**WRITTEN EXERCISE:** Could you reproduce word for word the part of the passage below on the parable of the good Samaritan, starting at "When we misunderstand" and ending at "already been dressed."?

#### EXCERPTED TEXT

Parallel this with the first commandment mentioned by the lawyer to love God, who we only love because he first loved us, showing us, in Christ, his mercy.  The result is that the love and mercy we have received produces only one response, and that is to love God with all our hearts, souls and minds.  In being recipients of this incredible mercy and grace we are then propelled into carrying out the second commandment.  The only suitable response to receiving the fathers welcoming, loving embrace is to love others.  As we have received mercy so we can go and do likewise.

The parable of the good Samaritan is a story about Law.  It is a story about an expert in law asking a leading question to a man who came as the fulfillment of the law.  It is a story about how the law apart from Christ achieves nothing.  It is a story about how the law apart from grace paralyses those bound up by the strict requirements who are then unable to meet the requirement by themselves.  It points to one who came to save half dead people like us by achieving everything that the law and the priests could not, a final sacrifice.  The sacrifice of one who would get down in the dirt on his hands and knees at the risk of his own life to heal the wounds of the enemy, at his own expense, providing safe haven, and leaving the one who had been half dead alive and completely debt free.  The parable of the good Samaritan is a story about no-boundaries grace.

When we misunderstand grace we try and apply rules to it that restrict its free roaming.  We draw a line, one side of which is IN, the other is OUT.  We line our subjects up against the wall and like children in a school playground, point, chanting ‘inny meeny miny mo’.  Grace only works when it applies to all, the moment we restrict grace based on our own boundaries we end up with nothing more than non-grace.  We dress grace up in ill fitting hand-me-down clothes with a face plastered in cheap makeup.  We disguise her natural beauty because we think she looks better the way we dress her rather than the way she has already been dressed.

########
#### COLLECTED MATERIAL

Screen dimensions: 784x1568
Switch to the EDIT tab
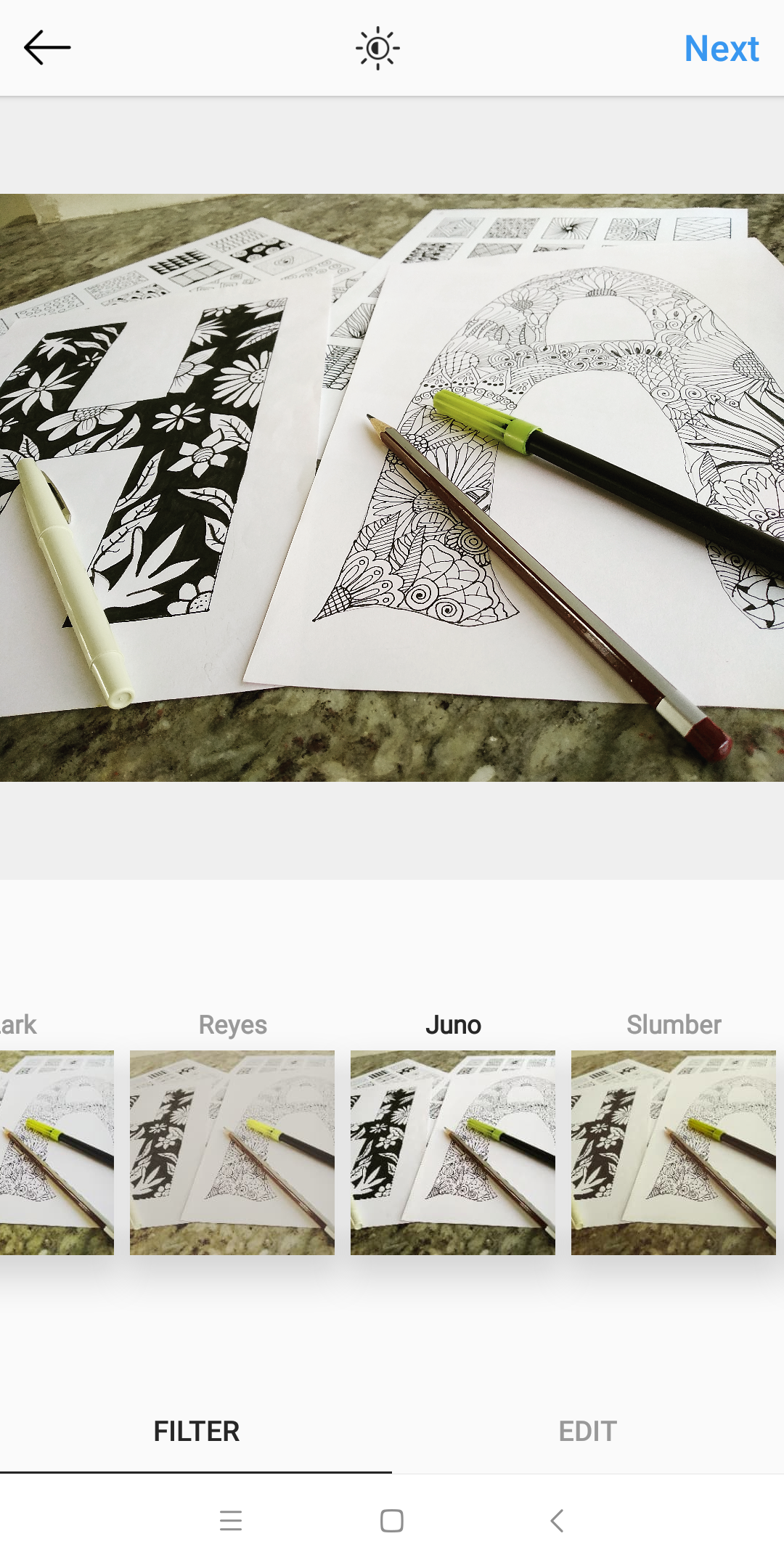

########

**WORKED ANSWER:**
When we misunderstand grace we try and apply rules to it that restrict its free roaming.  We draw a line, one side of which is IN, the other is OUT.  We line our subjects up against the wall and like children in a school playground, point, chanting ‘inny meeny miny mo’.  Grace only works when it applies to all, the moment we restrict grace based on our own boundaries we end up with nothing more than non-grace.  We dress grace up in ill fitting hand-me-down clothes with a face plastered in cheap makeup.  We disguise her natural beauty because we think she looks better the way we dress her rather than the way she has already been dressed.